### Excerpted passage
-.-.-

BVH athletes push back against SUHSD’s decision to postpone sports season


Provided by Jennifer Barker-Heinz

BVH’s football field has not been in use since the start of quarantine on March 13 until Nov. 5. BVH student athletes have been pushing to be able to play sports in the 2020-2021 school year.

Nicole Macgaffey and Rosario Ortiz

Following the decision made by California Interscholastic Federation (CIF) and Sweetwater Union High School District (SUHSD) to postpone high school sports, several Bonita Vista High (BVH) athletes have begun advocating for sports to return at an earlier date. In the meantime, administration at BVH are working to devise safety procedures as they wait for permission to resume seasons from the San Diego County Department of Health. 

In an email sent on July 20, 2020, by Athletic Director Tyler Arciaga, Arciaga states “CIF has postponed sports until December/January.” More information is specified in the CIF statement which was sent in the email. 

“I think they [athletes] feel that it’s [sports] important to them. It’s a big part of their life and their identity. It’s a part of their high school experience,” Arciaga said.

-.-.-

Can you rewrite the article on BVH athletes between "Nicole Macgaffey and" and "Department of Health.", inclusive, replacing "Sweetwater Union High School District" with "the Sweetwater district"? The records are separate material and have no connection to the article on BVH athletes.

-.-.-

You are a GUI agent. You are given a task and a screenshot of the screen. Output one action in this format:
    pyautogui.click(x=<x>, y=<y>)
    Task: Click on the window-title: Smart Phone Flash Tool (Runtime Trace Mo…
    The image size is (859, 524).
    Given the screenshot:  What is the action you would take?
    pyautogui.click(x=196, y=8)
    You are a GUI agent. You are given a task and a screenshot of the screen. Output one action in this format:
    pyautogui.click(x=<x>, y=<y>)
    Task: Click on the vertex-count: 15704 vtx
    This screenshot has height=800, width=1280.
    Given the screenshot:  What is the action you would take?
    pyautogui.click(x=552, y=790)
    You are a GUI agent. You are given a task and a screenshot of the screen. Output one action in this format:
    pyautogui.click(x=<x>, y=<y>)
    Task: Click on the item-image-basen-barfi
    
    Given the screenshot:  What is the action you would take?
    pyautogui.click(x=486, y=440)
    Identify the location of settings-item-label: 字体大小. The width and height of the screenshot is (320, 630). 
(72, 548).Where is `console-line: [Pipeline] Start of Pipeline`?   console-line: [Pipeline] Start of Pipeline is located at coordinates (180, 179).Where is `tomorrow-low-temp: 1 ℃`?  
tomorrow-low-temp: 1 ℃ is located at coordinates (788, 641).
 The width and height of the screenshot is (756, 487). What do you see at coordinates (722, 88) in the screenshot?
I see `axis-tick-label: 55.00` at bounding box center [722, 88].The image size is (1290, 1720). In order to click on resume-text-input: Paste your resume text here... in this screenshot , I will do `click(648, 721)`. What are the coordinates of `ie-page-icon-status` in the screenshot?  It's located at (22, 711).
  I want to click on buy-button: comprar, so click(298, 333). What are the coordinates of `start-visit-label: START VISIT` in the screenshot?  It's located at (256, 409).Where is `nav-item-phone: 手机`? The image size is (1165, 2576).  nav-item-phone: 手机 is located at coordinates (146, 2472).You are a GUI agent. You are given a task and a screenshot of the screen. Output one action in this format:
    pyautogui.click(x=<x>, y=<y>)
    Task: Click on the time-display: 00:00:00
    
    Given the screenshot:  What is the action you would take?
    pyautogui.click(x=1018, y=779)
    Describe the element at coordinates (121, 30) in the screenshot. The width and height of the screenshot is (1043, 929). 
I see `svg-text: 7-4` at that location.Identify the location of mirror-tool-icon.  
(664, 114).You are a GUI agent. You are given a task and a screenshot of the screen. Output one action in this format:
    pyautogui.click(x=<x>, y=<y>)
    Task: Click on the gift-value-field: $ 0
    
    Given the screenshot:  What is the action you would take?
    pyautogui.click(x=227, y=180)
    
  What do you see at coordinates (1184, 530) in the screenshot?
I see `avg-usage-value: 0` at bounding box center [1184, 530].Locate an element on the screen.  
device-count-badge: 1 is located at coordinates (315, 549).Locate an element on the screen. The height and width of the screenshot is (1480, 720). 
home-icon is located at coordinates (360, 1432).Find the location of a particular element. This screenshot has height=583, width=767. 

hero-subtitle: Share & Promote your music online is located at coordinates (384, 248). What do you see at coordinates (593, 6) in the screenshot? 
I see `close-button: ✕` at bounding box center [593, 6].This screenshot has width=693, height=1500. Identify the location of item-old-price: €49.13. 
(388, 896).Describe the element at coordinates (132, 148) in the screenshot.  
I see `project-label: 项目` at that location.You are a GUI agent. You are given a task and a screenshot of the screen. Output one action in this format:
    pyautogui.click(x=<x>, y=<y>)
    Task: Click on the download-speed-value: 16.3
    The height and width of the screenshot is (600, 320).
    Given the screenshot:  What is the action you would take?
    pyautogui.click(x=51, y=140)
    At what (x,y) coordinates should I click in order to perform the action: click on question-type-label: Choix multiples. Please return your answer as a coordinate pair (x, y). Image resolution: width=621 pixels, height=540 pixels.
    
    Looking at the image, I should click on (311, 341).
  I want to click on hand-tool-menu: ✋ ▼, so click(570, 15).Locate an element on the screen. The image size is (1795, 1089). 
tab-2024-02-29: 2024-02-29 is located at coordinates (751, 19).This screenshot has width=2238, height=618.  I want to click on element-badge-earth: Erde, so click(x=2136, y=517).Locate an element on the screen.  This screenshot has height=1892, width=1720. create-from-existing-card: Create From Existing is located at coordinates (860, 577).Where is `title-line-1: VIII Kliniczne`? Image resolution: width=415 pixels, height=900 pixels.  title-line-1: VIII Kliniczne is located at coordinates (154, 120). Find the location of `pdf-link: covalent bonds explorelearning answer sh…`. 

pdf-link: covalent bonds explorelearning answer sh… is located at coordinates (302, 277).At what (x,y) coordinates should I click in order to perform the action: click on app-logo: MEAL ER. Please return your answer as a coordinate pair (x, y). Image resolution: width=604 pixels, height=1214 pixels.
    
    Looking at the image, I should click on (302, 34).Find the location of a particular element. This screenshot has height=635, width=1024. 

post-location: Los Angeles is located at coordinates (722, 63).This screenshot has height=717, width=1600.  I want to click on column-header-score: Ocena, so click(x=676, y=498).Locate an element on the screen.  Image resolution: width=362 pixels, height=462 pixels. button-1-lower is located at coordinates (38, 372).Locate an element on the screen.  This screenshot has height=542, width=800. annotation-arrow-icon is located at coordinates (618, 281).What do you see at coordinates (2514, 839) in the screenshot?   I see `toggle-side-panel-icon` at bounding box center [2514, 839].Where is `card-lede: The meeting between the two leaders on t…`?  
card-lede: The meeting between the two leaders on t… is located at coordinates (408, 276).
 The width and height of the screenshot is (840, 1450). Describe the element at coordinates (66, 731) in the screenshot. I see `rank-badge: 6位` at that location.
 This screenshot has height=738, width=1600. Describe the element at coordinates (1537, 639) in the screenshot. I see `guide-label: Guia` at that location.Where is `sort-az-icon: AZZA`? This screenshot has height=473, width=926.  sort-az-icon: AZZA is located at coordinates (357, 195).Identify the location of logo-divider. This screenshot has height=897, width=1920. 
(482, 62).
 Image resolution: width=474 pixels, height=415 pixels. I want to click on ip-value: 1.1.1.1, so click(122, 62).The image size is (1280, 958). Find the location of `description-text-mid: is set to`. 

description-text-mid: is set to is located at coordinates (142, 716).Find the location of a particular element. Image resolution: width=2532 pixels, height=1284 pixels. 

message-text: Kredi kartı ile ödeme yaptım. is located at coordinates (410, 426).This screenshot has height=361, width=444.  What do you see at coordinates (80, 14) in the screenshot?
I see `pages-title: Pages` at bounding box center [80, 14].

-.-.-

### The answer
Nicole Macgaffey and Rosario Ortiz

Following the decision made by California Interscholastic Federation (CIF) and the Sweetwater district (SUHSD) to postpone high school sports, several Bonita Vista High (BVH) athletes have begun advocating for sports to return at an earlier date. In the meantime, administration at BVH are working to devise safety procedures as they wait for permission to resume seasons from the San Diego County Department of Health.